As an academic, how does he fit into the mad, superficial world of television? “When you are writing, you have a kind of lonely sovereignty over what you do. When you’re making a film, you have to make some concessions. But I love television as a kind of complicated collaborative craft, and BBC is one of the last places in the world where you can make ambitious documentary films.” What are his views on Indian artists? “My absolute devotion to Indian art is matched only by my encyclopaedic ignorance of it.”
Besides being an academic, and TV host, Schama, a true polymath, also dabbles in food writing and music criticism. He’s fond of Tom Waits, David Bowie, and Bob Dylan. And yes, he loves the Sex Pistols. Asked to explain himself, this is what he had to say: “This was the time when I had just been dumped by this aristocratic girl. I was in a hotel, feeling very low, and suddenly, this mad, animal fury came crashing through the walls of the room. It was exactly what I wanted to hear!” And that day he fell in love with the Sex Pistols.

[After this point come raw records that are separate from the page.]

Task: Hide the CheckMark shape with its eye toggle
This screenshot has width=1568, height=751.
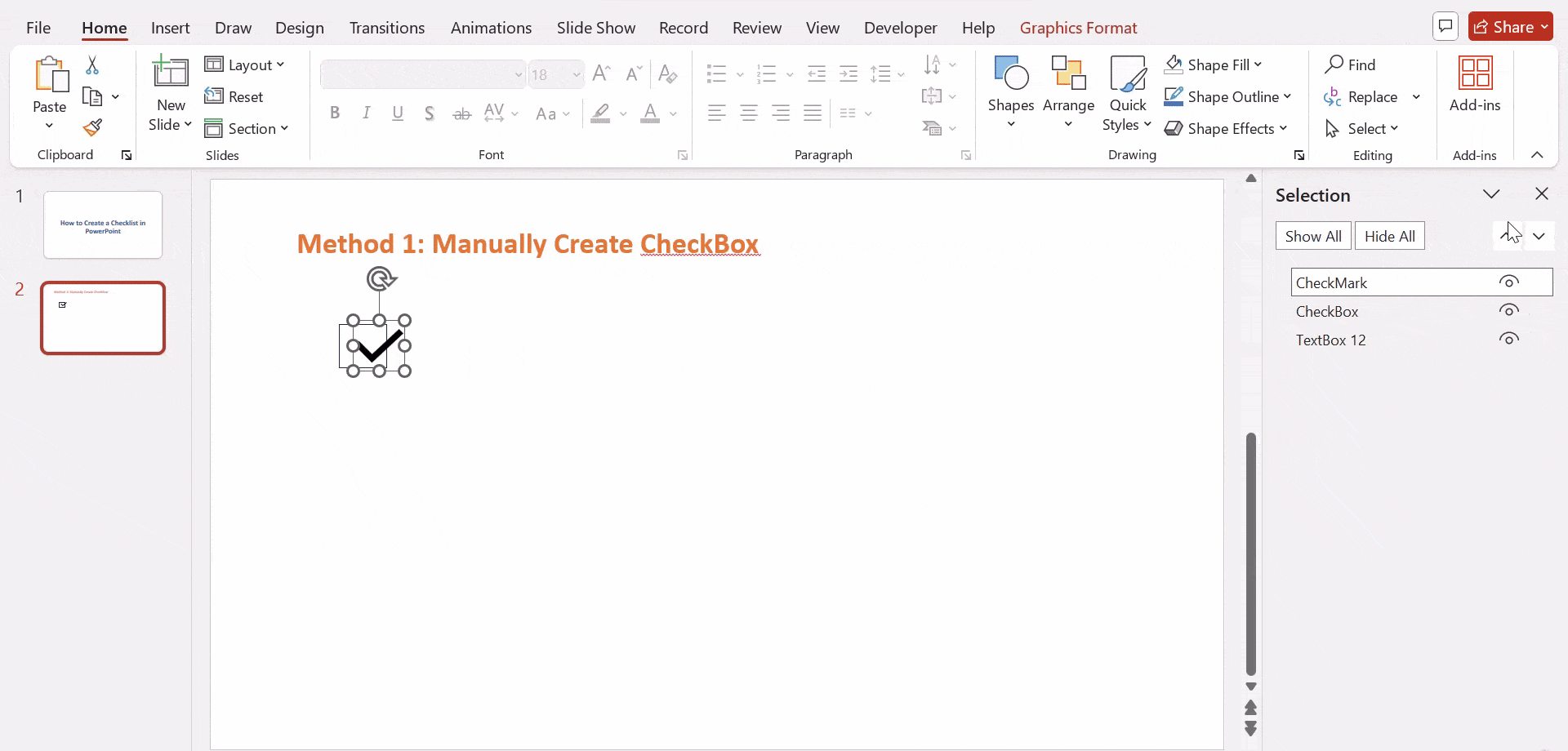Action: [x=1508, y=280]
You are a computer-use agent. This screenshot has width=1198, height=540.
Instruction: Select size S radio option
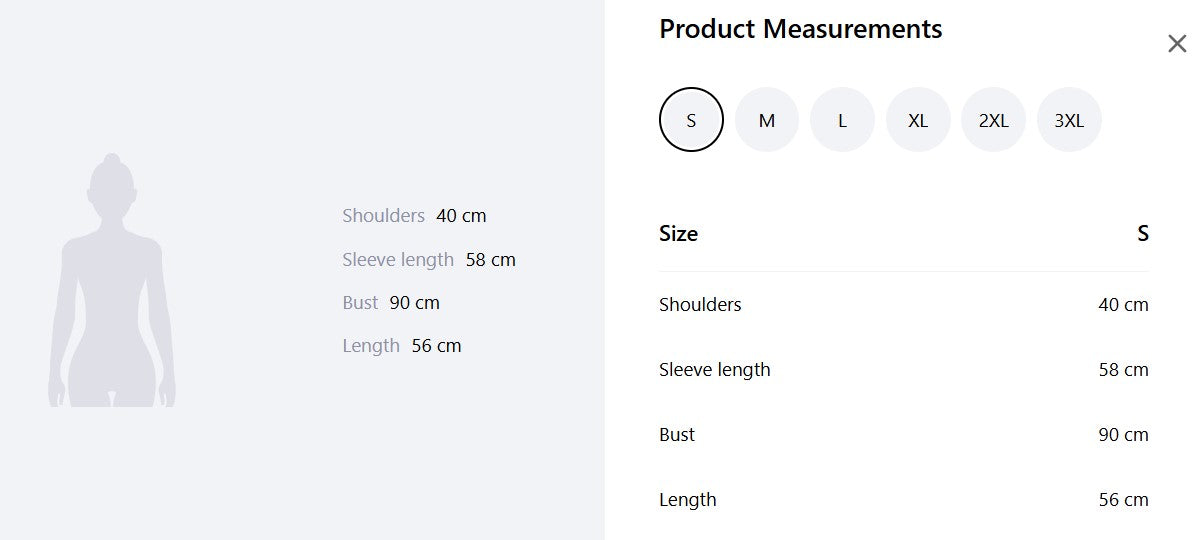[691, 120]
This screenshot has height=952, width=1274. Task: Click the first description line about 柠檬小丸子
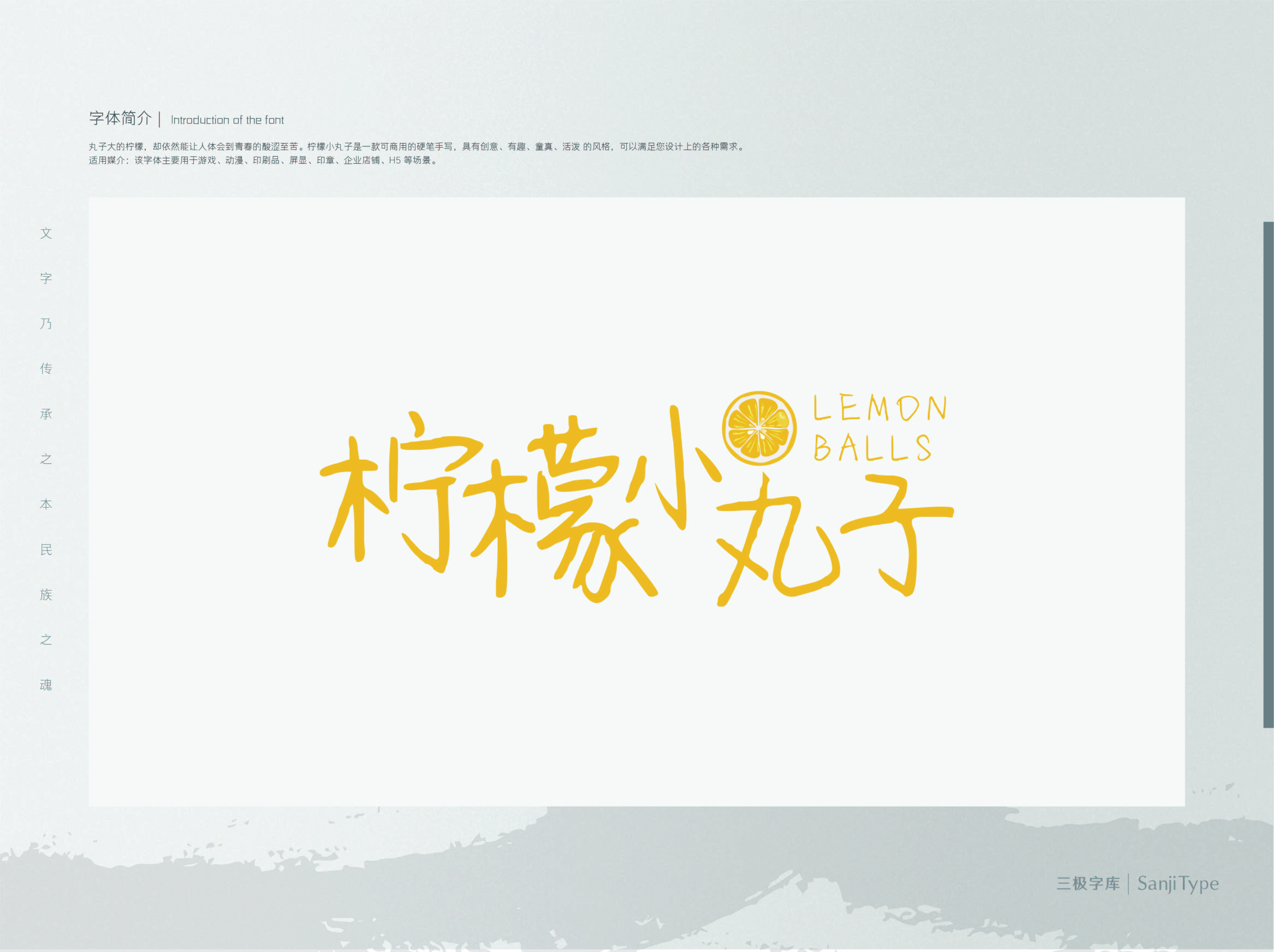(417, 147)
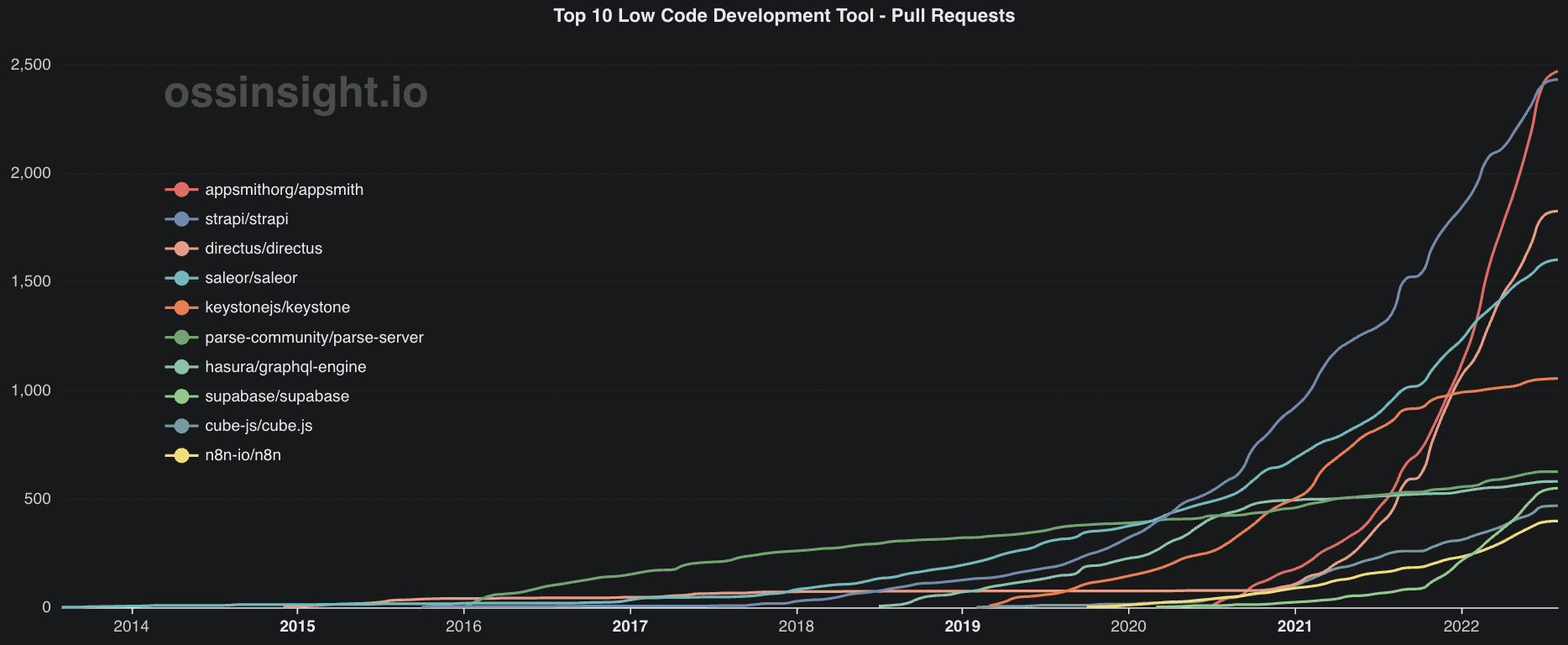Viewport: 1568px width, 645px height.
Task: Click the 500 y-axis value label
Action: [36, 499]
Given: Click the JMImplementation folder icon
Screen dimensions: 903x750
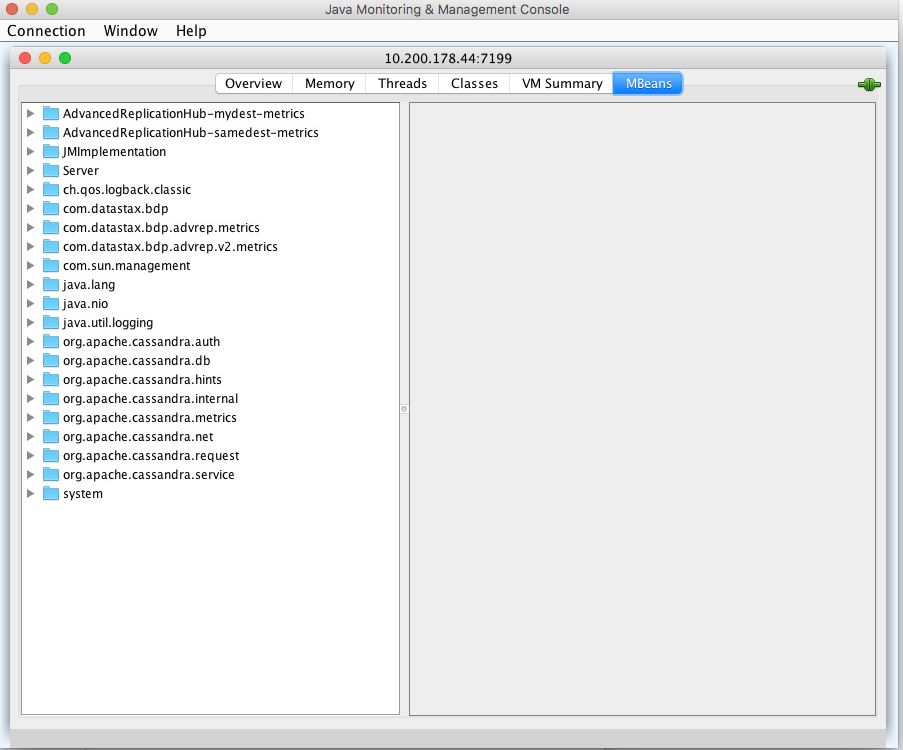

At the moment, Schama is working on a documentary on the English poet John Donne. He also has a novel that he “keeps going back to” which he hopes to finish one day.
“It’s a novel written in the first person, about a woman banker in Venice. It’s interesting to see if men can write from inside the body and inside the head of women.” he says.
His eyes crinkle up as he suddenly smiles. “It’s called The Merchant of Venice.”